Data lines:
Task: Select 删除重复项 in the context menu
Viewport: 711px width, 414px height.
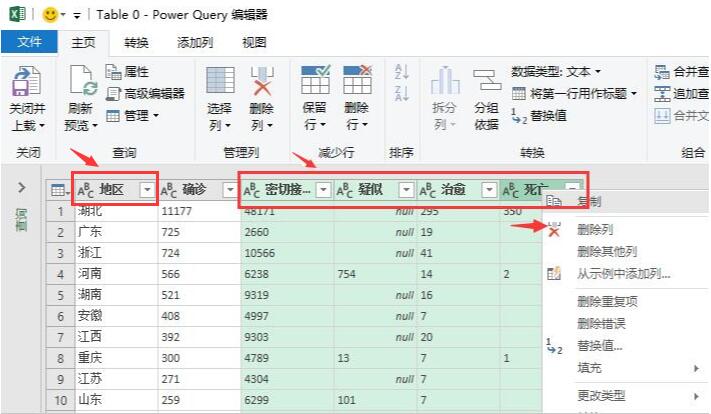Action: (x=607, y=301)
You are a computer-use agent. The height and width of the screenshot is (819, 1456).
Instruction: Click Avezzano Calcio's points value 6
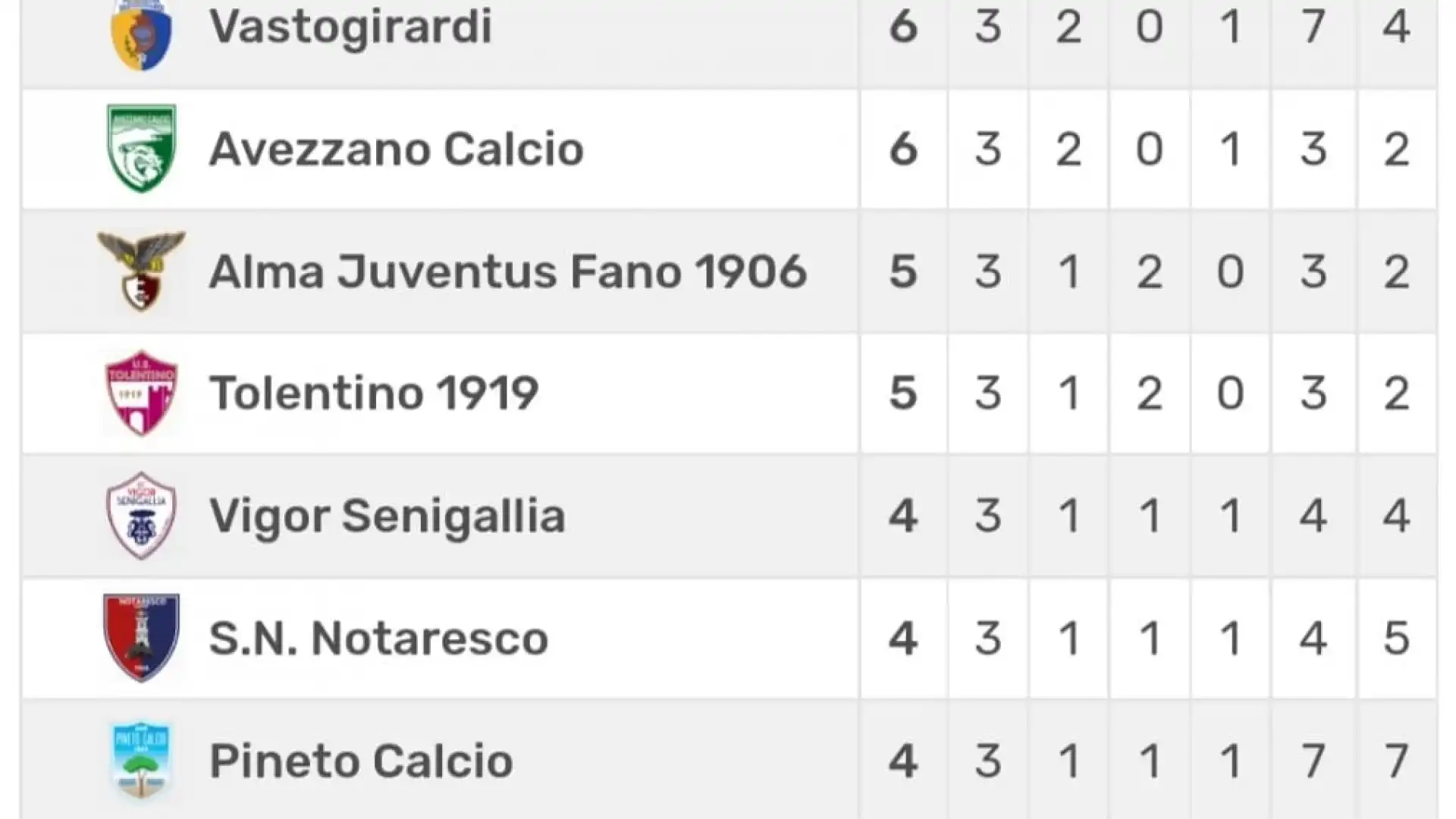pyautogui.click(x=903, y=149)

• GIVEN INSTRUCTION: Scale the entries above by rewriting every line of them, requests included, with each coordinate in the answers multiplied by 0.75 and rounded to a whole number, halves rounding up. Keep all other numbers unchanged and leave the pictures out.

• PROBLEM SOLUTION:
Task: Select 删除重复项 in the context menu
Viewport: 711px width, 414px height.
Action: (x=455, y=226)
You are a computer-use agent. The height and width of the screenshot is (819, 1456).
Instruction: Click Avezzano Calcio's points value 6
pyautogui.click(x=677, y=112)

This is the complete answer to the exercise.